With a win in today’s series opener, the Royals will tie the 1927 New York Yankees for most consecutive playoff wins with 12. The ’27 Yankees had Babe Ruth and Lou Gehrig. It was a pretty solid club. The 2014 Royals will probably never enjoy the legendary status of that Yankees team; on the other hand, I can’t picture The Babe cutting off a line drive in the gap and holding Lorenzo Cain to a double.
If Royals fans want to dream a little, they could become the only team other than the 1976 Cincinnati Reds to go undefeated in the postseason, if they can sweep the Giants. The mighty Reds were also legendary, still considered one of the greatest teams of all time. They were practically unbeatable. Pete Rose, Tony Perez, Johnny Bench. That might have been the year “Charlie Hustle” first realized that sports betting could be really profitable. Who would have guessed when this season began that in October we’d be comparing the Royals with the ’27 Yankees and the ’76 Reds?
Kansas City’s improbable win in the wild-card game was the second key turning point in its magical season. The first took place June 30, exactly midway through the season. The Royals re-signed Raul Ibanez, who had played with the team from 2001 to 2003. He came over from the Los Angels Angels after spending one season on their roster.
At the time, the Royals were languishing around .500. They won that day against the Minnesota Twins, the first time in two weeks they had won back-to-back games. On June 30, no one talked about the Royals as potential world champions.
Ibanez, who was signed more for his leadership in the clubhouse than for his contributions on the field, had a talk with the team. He told his new teammates that every player in the Angels’ dugout thought Kansas City had the most talented group of young players in baseball. He asked them, “If those guys recognize that, why can’t you?” Whether or not his pep talk was a factor, the Royals started putting together their impressive second-half run, at one point winning 24 of 30 games to place themselves solidly in the playoff mix.

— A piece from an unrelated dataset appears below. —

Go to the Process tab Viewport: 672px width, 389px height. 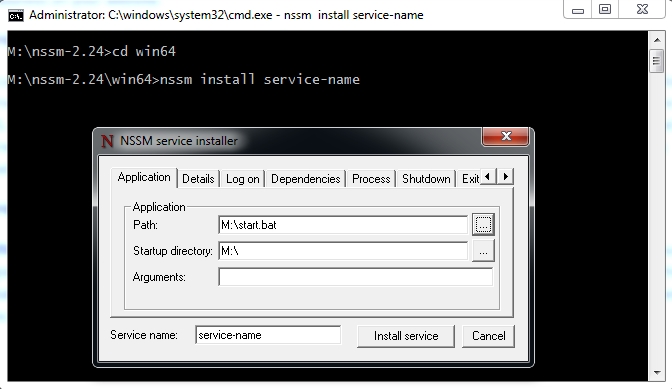coord(371,179)
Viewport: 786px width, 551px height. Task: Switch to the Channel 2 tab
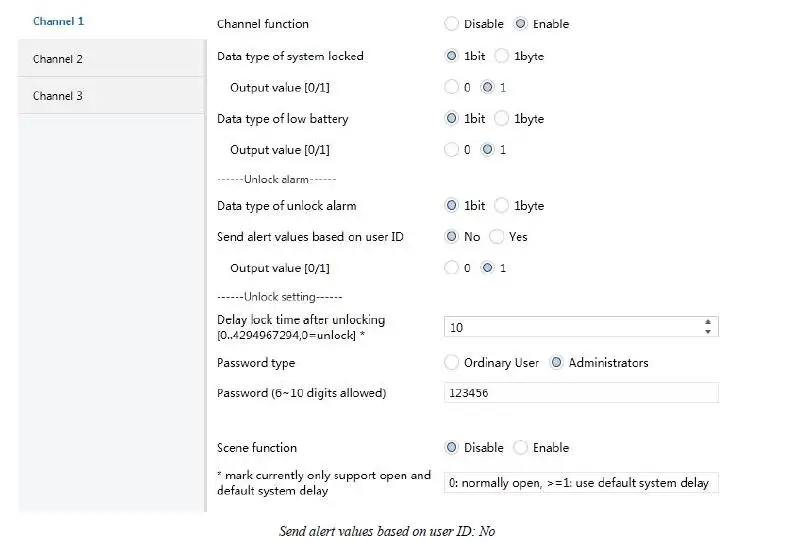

General manager Dayton Moore’s “Eight-Year Plan” was finally coming together. Moore explained once that “power is expensive.” Having sluggers up and down the lineup was never an option. Fortunately for the Royals, they play in a huge ballpark where power largely goes unrewarded. Speed is essential. Pitching and defense win games. In the first eight games of the postseason, the Royals put that winning formula on display.
This is not your typical small-market team. Kansas City features capable players at every position, many of whom are destined to become stars. This is a phenomenon that rarely happens in baseball. These kids are ballplayers. Enjoy this talented, precocious bunch while you can.
So who’s going to win it? The Giants’ plan is to win with dominant pitching from their ace, Madison Bumgarner, a decent bullpen and a dependable, productive middle of the lineup with Buster Posey, Pablo Sandoval, Hunter Pence and Brandon Belt — along with some of that inexplicable good fortune they have come to expect.
The Royals’ plan is to “find a way,” their mantra throughout this postseason run, whether it’s with a home run or a sacrifice bunt. Mike Tyson once famously said that “everyone has a plan ‘til they get punched in the mouth.” Bumgarner has a pretty good punch. The Royals will feel it early in the series. If they’re still on their feet after that, they’ll be baseball’s next world champions.
Finally, the crown will be returned to the Kansas City Royals.
PREDICTION: Royals in four.
James Price, a Henderson resident, is a fan of the Royals, the Kansas Jayhawks and any team he happens to bet.